Pour d’autres, c’est l’occasion d’un engagement idéologique : si je n’ai pas le pouvoir de changer les choses, je vais le prendre. Par la force, la ruse, la politique ou le militantisme... Et le Grand Soir viendra. Il en faut, des guerriers convaincus de la justesse de leur cause. Quand par malheur, elle s’effondre, ils sont amers. En général, dans une vie, surtout maintenant que les temps changent si vite, des désillusions, on a le temps d’en connaître, c’est normal ; mais ceux-là ne s’en remettent pas. Ils croient à des idées, des principes, des certitudes, donc forcément, ils sont bafoués, se sentent trahis, humiliés et arrivent à la haine par d’autres chemins. Ou bien alors, ils se sont compromis, ont «mis de l’eau dans leur vin», sont devenus «réalistes», et, en revoyant leur ambition à la baisse, se trouvent surpris, à la fin de leur vie, de se dire qu’ils ont surtout baissé leur culotte bien plus souvent et bien plus bas qu’on ne leur a jamais demandé.


Pour l’immense majorité, c’est l’occasion de se sentir bien seul, désorienté et, renonçant à un impact sur le monde illusoire, on se replie – c’est bien normal, sur des satisfactions atteignables. Notre famille, notre travail, nos convictions, que l’on n’impose pas aux autres, mais qui font pour nous les gens biens et les autres, ceux qui ne sont pas fréquentables. En fin de compte, notre manière propre de nous dire que nous avons une place et que nous nous y trouvons bien. C’est généralement suffisant. Il arrive pourtant un point de crise tellement profonde, tellement généralisée que même ce confort-là nous est dénié. Et que vouloir s’y conformer nous plonge par inadvertance dans une attitude de collabo d’un système ou d’un moment dont on voudrait pourtant bien se laver les mains.


Je ne sais toujours pas de quoi demain sera fait. Mais il me paraît bien que tous, nous ressentons confusément, même quand on ne veut surtout pas le voir, que nous sommes, au présent, dans l’une de ces crises qui déterminera après coup, quand l’histoire pourra s’écrire, ce que nous avons été et sommes en profondeur. Et nous en sommes tous affectés. Tous même si à des degrés divers et chacun différement. Donc encore une fois, nous ne sommes pas seuls, dans cette équation à résoudre avec un langage autre que les mathématiques et que l’on ne maîtrise pas. Et quelle que soit notre attitude par rapport à la vie, il faudra bien que chacun pour soi-même, nous déterminions, non pas l’avenir, non pas ce que l’on en veut, mais ce que l’on en fait, car chaque acte, chaque pensée créatrice ou castratrice fera partie du tout que l’on nommera l’histoire.
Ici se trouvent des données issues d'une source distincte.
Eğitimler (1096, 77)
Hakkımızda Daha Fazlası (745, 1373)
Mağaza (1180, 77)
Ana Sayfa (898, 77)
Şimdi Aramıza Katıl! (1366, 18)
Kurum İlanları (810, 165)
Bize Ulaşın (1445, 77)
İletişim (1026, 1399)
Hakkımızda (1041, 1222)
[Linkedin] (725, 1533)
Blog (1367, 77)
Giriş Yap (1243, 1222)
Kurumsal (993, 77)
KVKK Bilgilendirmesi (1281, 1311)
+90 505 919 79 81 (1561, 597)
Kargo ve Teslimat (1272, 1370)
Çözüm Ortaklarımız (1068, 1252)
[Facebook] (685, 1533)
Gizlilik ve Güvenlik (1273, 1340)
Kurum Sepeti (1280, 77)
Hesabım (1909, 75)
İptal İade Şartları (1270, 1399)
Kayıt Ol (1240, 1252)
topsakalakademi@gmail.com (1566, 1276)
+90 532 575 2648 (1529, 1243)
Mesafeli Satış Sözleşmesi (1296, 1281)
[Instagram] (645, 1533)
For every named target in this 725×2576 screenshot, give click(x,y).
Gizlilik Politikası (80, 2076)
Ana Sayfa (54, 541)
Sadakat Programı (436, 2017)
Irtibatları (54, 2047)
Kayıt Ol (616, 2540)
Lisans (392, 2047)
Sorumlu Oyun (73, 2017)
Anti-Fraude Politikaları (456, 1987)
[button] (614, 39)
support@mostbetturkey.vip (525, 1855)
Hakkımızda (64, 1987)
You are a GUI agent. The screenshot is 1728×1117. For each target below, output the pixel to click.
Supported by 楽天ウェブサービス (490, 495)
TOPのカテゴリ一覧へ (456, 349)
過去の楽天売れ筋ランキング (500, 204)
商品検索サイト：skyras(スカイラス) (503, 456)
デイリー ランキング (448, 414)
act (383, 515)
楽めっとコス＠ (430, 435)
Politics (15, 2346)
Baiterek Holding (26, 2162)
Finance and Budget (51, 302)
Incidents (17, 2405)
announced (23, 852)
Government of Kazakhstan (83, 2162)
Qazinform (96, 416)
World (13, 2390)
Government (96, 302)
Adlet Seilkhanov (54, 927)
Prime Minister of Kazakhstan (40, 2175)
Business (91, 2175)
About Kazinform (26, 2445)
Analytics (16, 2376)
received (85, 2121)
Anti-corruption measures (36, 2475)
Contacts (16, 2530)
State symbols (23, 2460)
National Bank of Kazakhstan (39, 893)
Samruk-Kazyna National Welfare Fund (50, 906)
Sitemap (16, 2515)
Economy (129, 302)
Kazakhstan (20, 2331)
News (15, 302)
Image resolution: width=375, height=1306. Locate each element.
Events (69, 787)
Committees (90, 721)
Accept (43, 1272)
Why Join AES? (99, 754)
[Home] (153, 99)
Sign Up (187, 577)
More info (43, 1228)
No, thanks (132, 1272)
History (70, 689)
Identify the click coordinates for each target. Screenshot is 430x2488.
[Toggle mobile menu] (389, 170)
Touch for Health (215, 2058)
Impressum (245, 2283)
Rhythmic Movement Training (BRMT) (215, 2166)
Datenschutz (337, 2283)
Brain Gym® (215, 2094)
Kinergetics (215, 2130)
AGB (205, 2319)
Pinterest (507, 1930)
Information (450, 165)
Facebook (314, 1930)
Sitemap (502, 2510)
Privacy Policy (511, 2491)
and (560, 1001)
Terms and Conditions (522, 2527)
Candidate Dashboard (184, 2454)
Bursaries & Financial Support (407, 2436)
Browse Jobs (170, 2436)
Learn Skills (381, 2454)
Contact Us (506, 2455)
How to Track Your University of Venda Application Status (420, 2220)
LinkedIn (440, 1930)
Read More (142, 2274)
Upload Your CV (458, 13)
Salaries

Bien sûr, il y faut des idées, et même des idéaux pour faire le choix des choix qu’on fait, quels qu’ils soient. Parfois par défaut, parfois par croyance et parfois avec passion. Sans doute faut-il identifier ce qui ne fonctionne pas et tenir pour comptables ceux qui en seraient responsables, sinon sans conséquences, comment éviter que d’autres ne fassent pareil ? Pourtant, cela ne suffit pas si l’on ne se rappelle pas que l’on n’est pas tout seuls à avoir des idées, des idéaux et des coupables en tête de tout ce qui ne va pas.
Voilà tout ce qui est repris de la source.